TASK DATA Start Marker

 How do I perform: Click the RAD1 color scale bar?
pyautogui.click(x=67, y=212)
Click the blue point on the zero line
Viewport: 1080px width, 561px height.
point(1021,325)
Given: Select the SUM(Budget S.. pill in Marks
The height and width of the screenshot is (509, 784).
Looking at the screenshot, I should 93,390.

TASK DATA End Marker
TASK DATA Start Marker

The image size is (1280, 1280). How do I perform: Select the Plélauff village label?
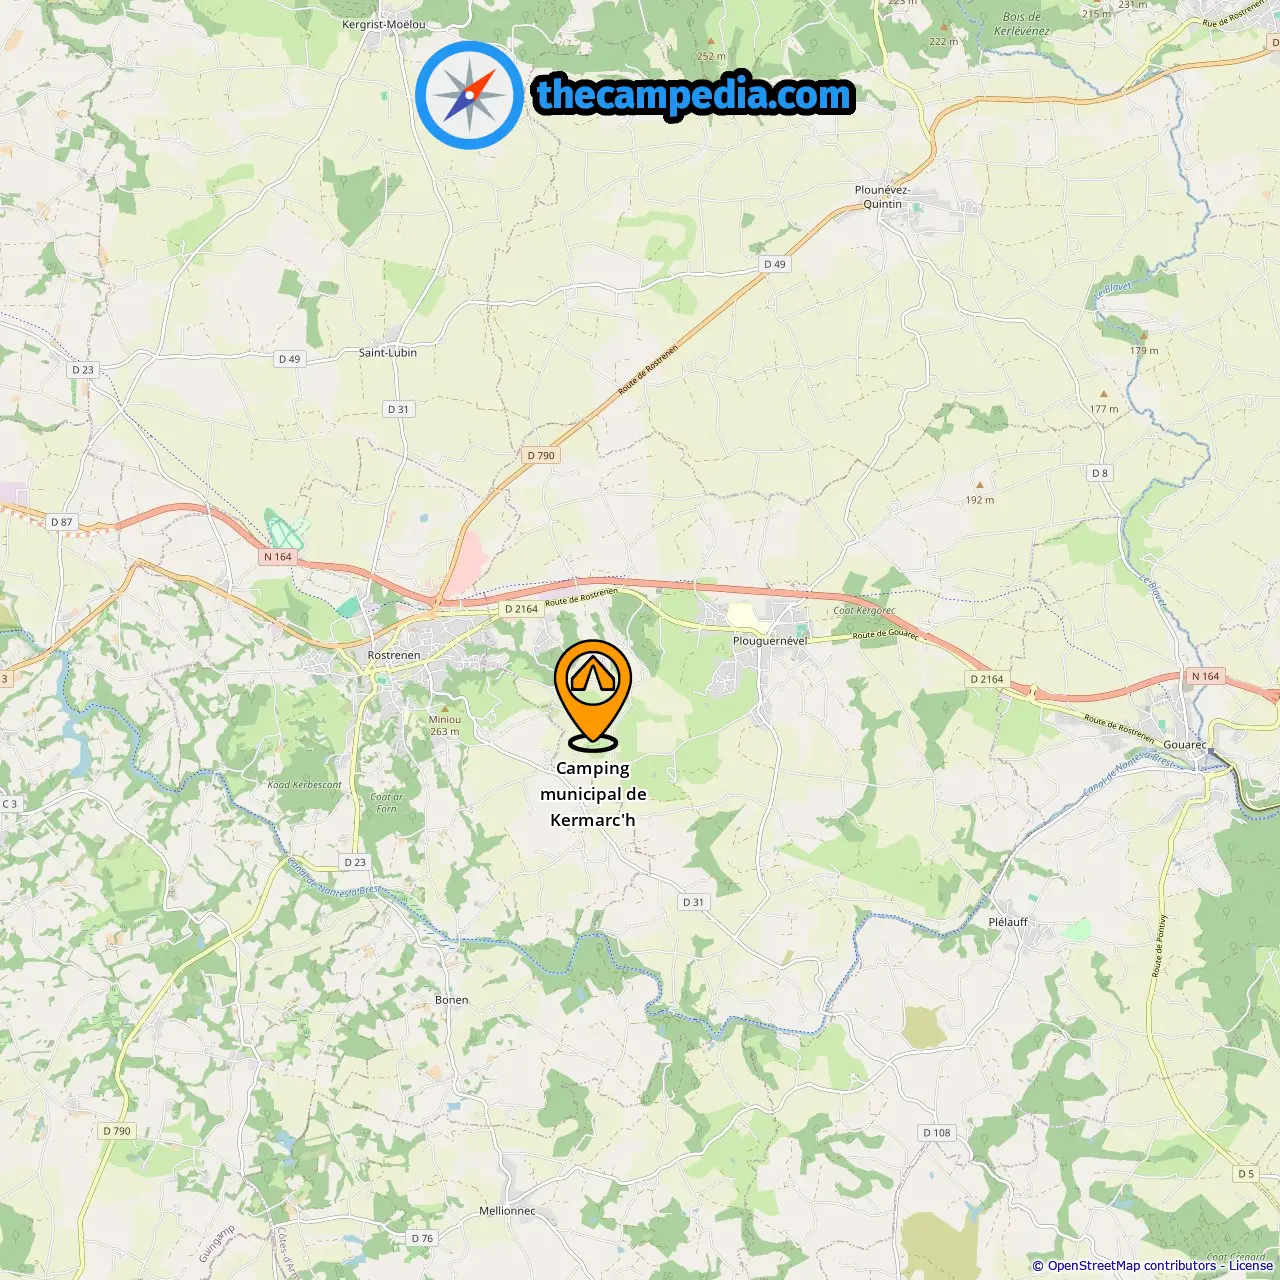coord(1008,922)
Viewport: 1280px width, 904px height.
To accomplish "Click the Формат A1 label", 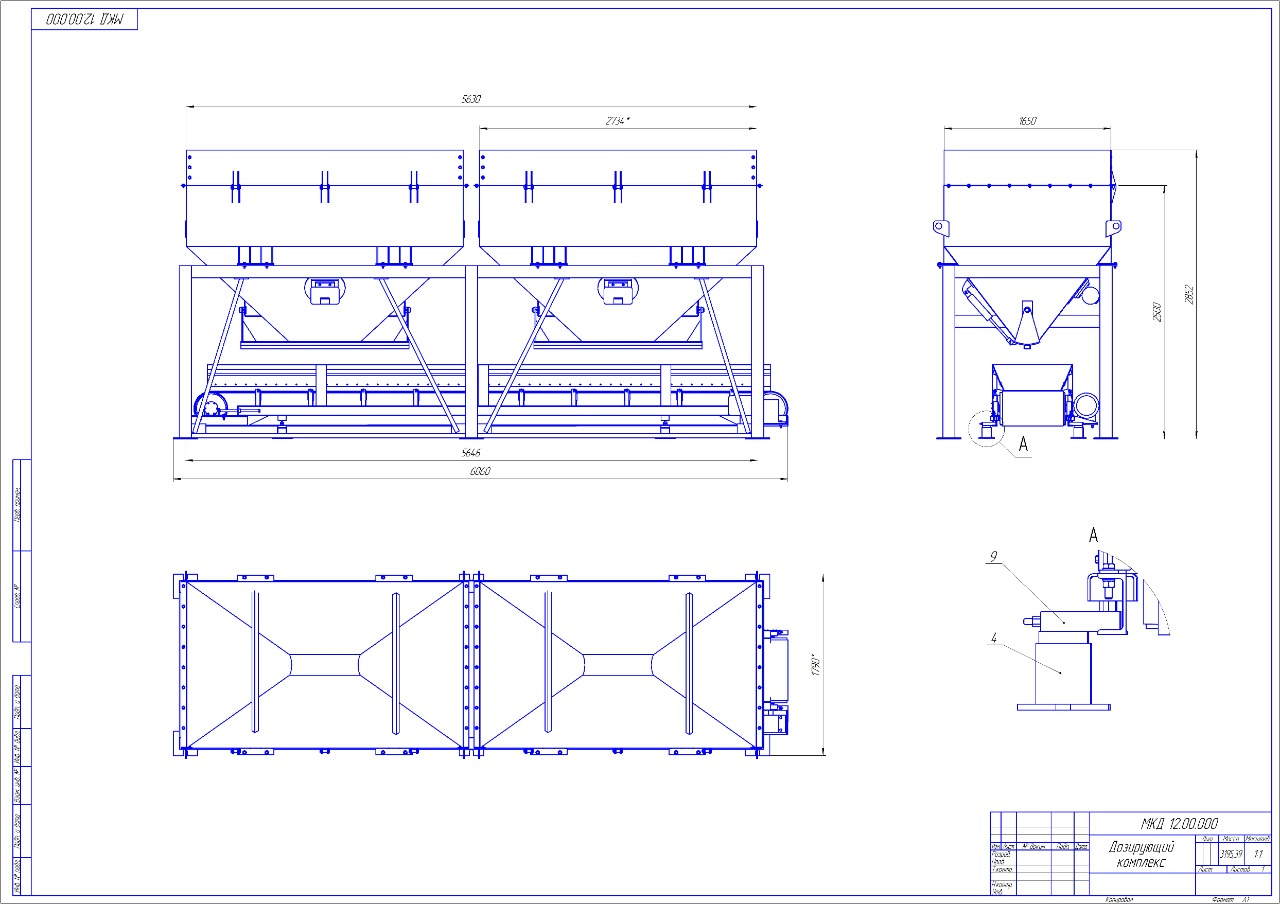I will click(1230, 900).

TASK DATA End Marker
TASK DATA Start Marker

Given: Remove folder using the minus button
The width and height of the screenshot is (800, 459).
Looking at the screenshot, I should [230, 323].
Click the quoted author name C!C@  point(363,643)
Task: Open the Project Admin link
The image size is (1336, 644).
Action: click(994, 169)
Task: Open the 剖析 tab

TASK DATA End Marker

Copy, from the lines above, each one that holds "Open".

**EXPECTED ANSWER**
Task: Open the Project Admin link
Task: Open the 剖析 tab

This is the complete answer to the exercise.